元イタリア代表GKトルド氏“ファインセーブ”、自転車盗難を阻...の画像はこちら >>

現役時代のトルド氏 Photo/Getty Images

「やるべきことをしただけ」

インテルやフィオレンティーナで活躍した元イタリア代表GKフランチェスコ・トルド氏が、ミラノ市内で自転車の盗難を阻止した。伊『Gazzetta dello Sport』が伝えている。



事件が起きたのはミラノ中心部のアニェッロ通り。スクーターを止めようとしていたトルド氏は、自転車に乗った若者を別の若者が必死に追いかける不審な光景を目撃したという。

トルド氏は状況を確認すると、すぐさま行動に移した。

「何が起きているのかすぐにわかった。追いかけていた青年に『自転車を盗まれた』と確認できたので、全速力で追いかけて押し倒した」

トルド氏は逃走していた男にヴィットーリオ・エマヌエーレ2世大通り付近で追いつき、体当たりで転倒させて取り押さえたという。結果的に自転車は無事持ち主の元へ返され、盗難は未遂に終わった。

現在54歳のトルド氏は、OB組織である「インテル・フォーエバー」の責任者を務める一方、ミラノ市の市民保護局(プロテツィオーネ・チヴィーレ)でボランティア活動にも携わっている。

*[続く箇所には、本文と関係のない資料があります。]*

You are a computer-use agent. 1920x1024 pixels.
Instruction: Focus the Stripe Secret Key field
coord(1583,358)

事件後には多くの人から声を掛けられたようだが、本人は冷静だった。

「道で気付いた人たちが抱きしめてくれたけれど、私はヒーローではない。ただ、やるべきことをしただけだ」

現役時代は鋭い反射神経と抜群の判断力で数々のピンチを救ってきた名守護神。その“好セーブ”は、引退後もピッチの外で発揮されることとなった。